1.5.16 Mutational Signature Definition
A mutational signature is a characteristic pattern of mutations across a genome that reveals the specific mutagenic process behind a cancer.
Mutational Signature Definition is the description of a characteristic pattern of mutation types, and of the sequence context surrounding those mutations, that arises across a genome as the cumulative result of a specific mutagenic process, such that the pattern can be recognized and attributed to its causative process when observed in the genome of a cell or tumor. A mutational signature is not a single mutation but rather a statistical distribution describing the relative frequency of different mutation categories, most commonly single base substitutions classified according to the identity of the mutated base and the identity of the immediately flanking bases, and this distribution serves as a molecular record of the biological or chemical process that generated the mutations.
Conceptual Basis of Mutational Signatures
Mutations as a Record of Process
Every mutagenic process, whether it originates from an external chemical or physical exposure or from an internal cellular mechanism, tends to damage or miscopy DNA in a manner that is not entirely random. Instead, each process exhibits characteristic preferences, favoring certain base changes, certain flanking sequence contexts, or certain genomic regions over others. Because these preferences are consistent each time the process acts, the accumulated mutations left behind by a given process form a recognizable pattern rather than an unstructured collection of changes.

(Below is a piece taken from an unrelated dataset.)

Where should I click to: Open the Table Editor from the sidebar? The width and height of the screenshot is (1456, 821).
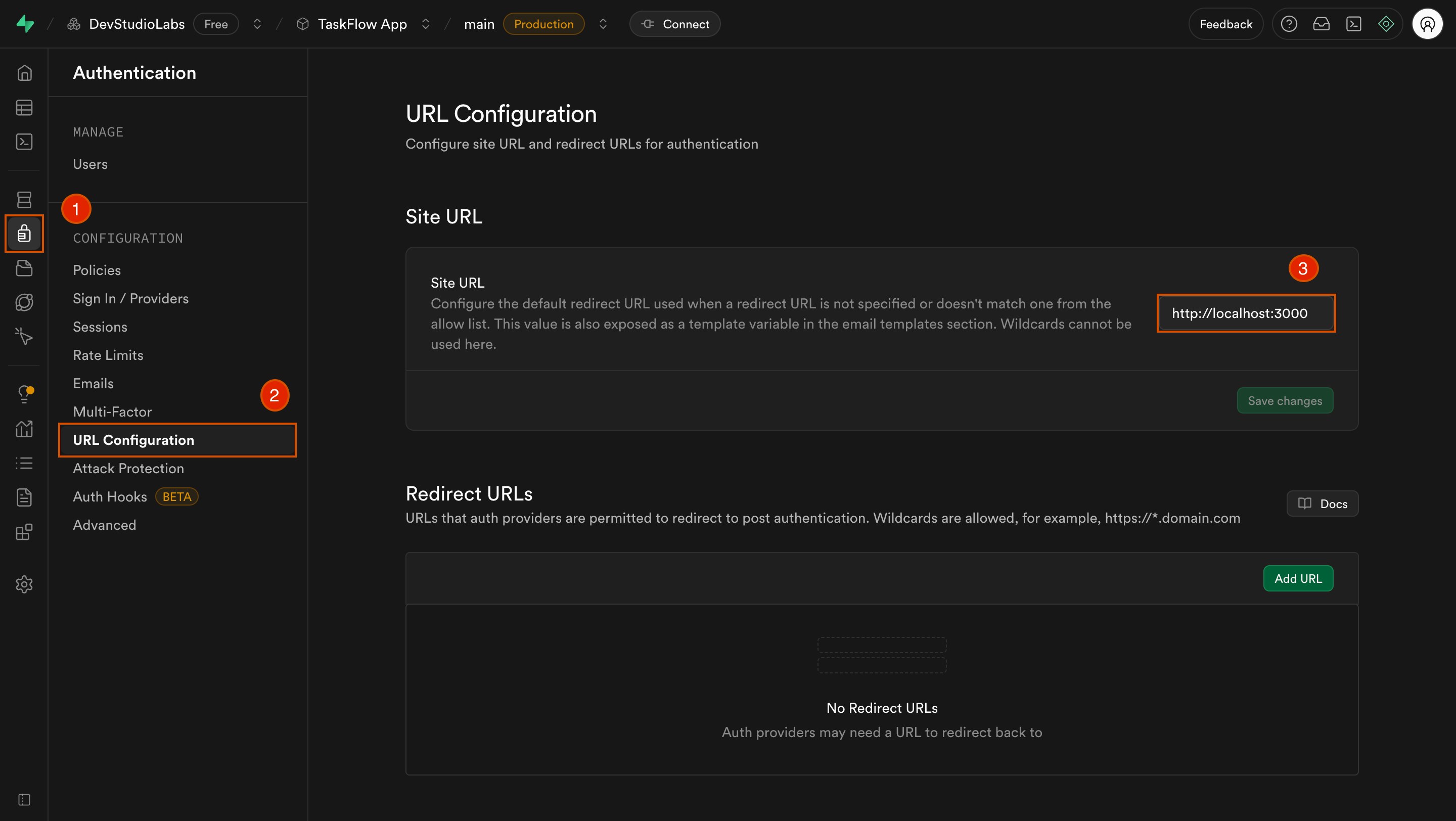pos(24,107)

Composition of a Mutational Signature
A mutational signature is typically defined using a base substitution classification scheme that records, for each single base substitution, the type of nucleotide change together with the nucleotide located immediately before and immediately after the mutated position. This scheme produces a defined set of possible mutation categories, and a mutational signature is expressed as the relative proportion of mutations falling into each of these categories, forming a distinctive profile that can be compared across samples.
Categories of Mutational Signature Origin
Endogenous Cellular Processes
Certain mutational signatures arise from mutagenic processes that occur naturally within cells, independent of any external exposure. These include the spontaneous chemical instability of certain modified bases, error-prone activity of specific DNA-editing enzyme families, and imperfect proofreading during DNA replication. Each of these endogenous sources produces a characteristic and reproducible mutational pattern.

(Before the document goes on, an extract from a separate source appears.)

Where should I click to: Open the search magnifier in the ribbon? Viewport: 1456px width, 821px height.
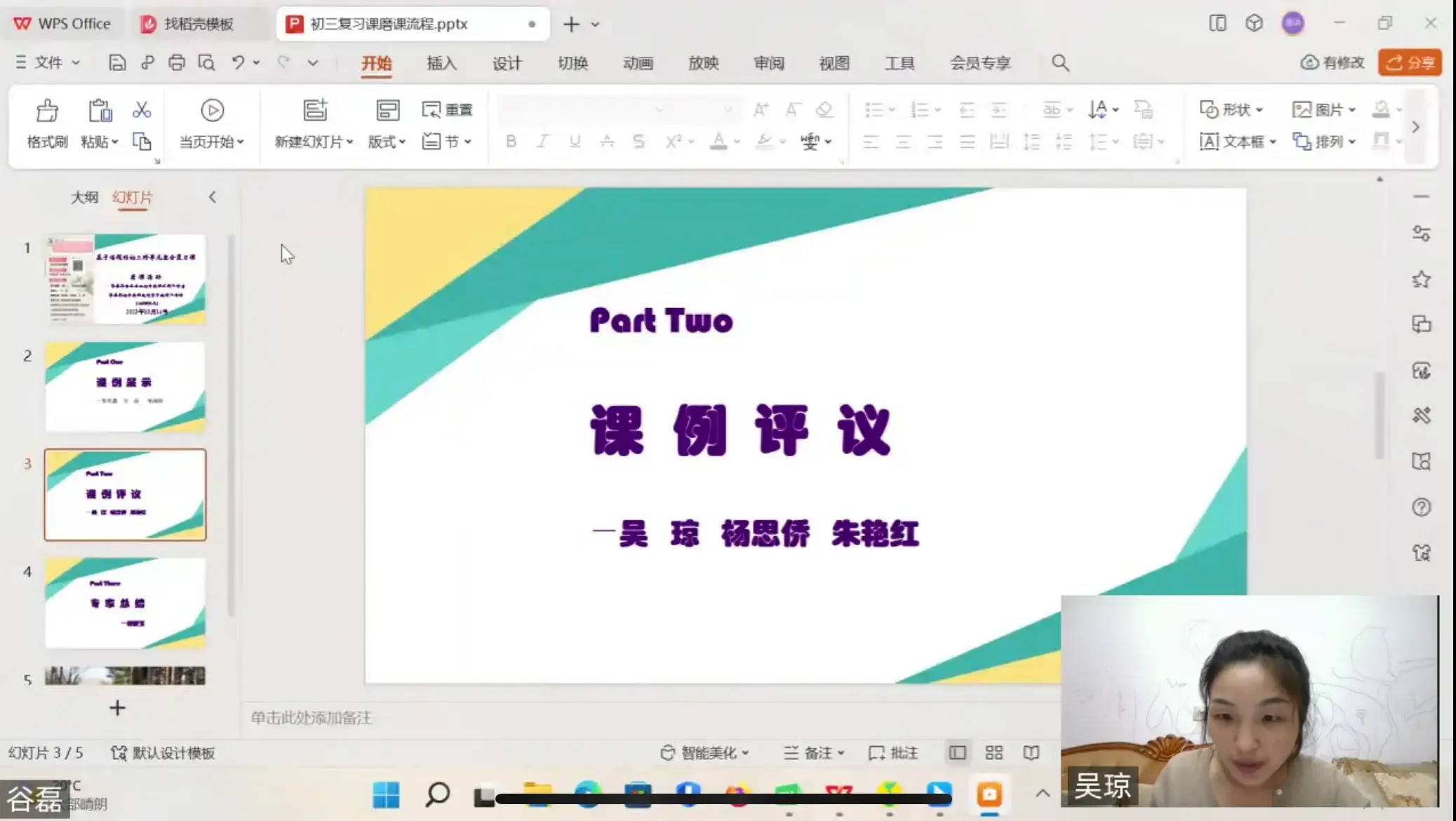point(1060,63)
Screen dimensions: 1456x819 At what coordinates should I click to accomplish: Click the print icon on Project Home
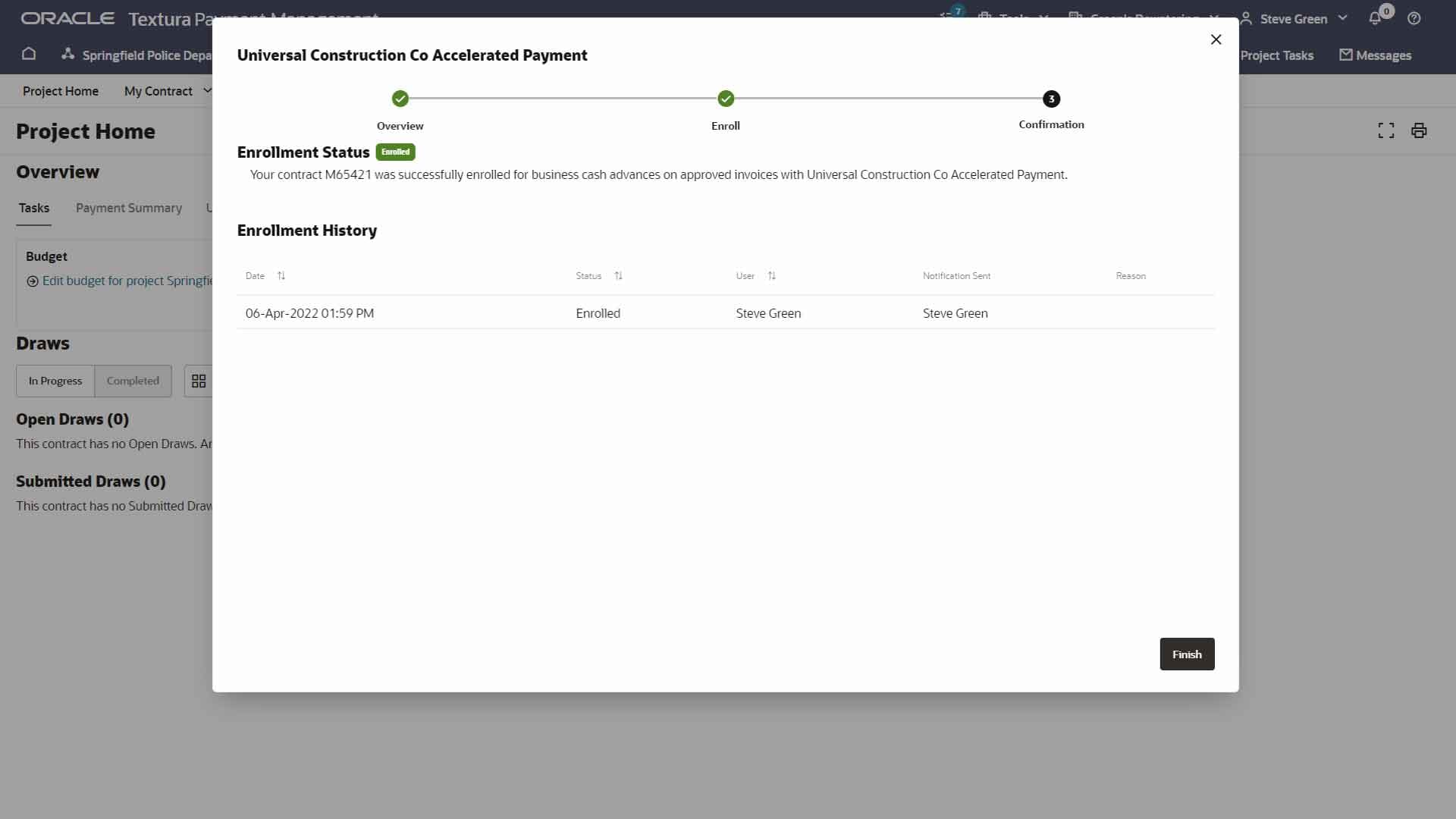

Exogenous Environmental Exposures
Other mutational signatures result from exposure to external mutagenic agents, such as components of tobacco smoke, ultraviolet radiation, or other environmental chemical carcinogens. Each such external agent tends to damage DNA through a distinct chemical mechanism, producing a signature that differs from those generated by endogenous processes and often differs from the signatures of other external agents.
DNA Repair Deficiency-Associated Signatures
A further category of mutational signature arises not from a mutagen itself but from the failure of a DNA repair pathway that would ordinarily correct naturally occurring DNA damage or replication errors. When a specific repair pathway is impaired, the types of damage or errors that pathway would normally correct instead persist and become fixed as mutations, producing a signature that reflects the particular repair function that has been lost.

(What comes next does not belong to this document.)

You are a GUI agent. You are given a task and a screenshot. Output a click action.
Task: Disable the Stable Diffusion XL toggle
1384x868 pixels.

Identification and Extraction of Mutational Signatures
Cataloging Mutations Across a Genome
Identification of mutational signatures begins with cataloging all detected mutations across a sequenced genome, recording each mutation's type and its surrounding sequence context, to build a comprehensive tally of how frequently each mutation category occurs within that particular genome.
Decomposition Into Component Signatures
Because a single tumor genome commonly reflects the combined activity of more than one mutagenic process operating over its history, the overall mutation catalog is mathematically decomposed into a combination of individual component signatures, each contributing a certain proportion of the total mutations observed, allowing the distinct processes that shaped the genome to be inferred even though their effects are superimposed on one another.
Significance of Mutational Signatures Within Cancer Cell Biology
Reconstructing the Mutagenic History of a Tumor
Mutational signatures allow the mutagenic history of a tumor to be reconstructed, revealing which endogenous processes, environmental exposures, or repair deficiencies contributed to the accumulation of genetic alteration over the course of that tumor's development, even when the exposures themselves occurred long before the tumor was detected.
Association With Underlying Molecular Defects
Certain mutational signatures are strongly associated with specific underlying molecular defects, such as the loss of function of a particular DNA repair pathway, and the presence of such a signature within a tumor's mutation catalog can therefore serve as indirect evidence that the corresponding molecular defect is present in that tumor.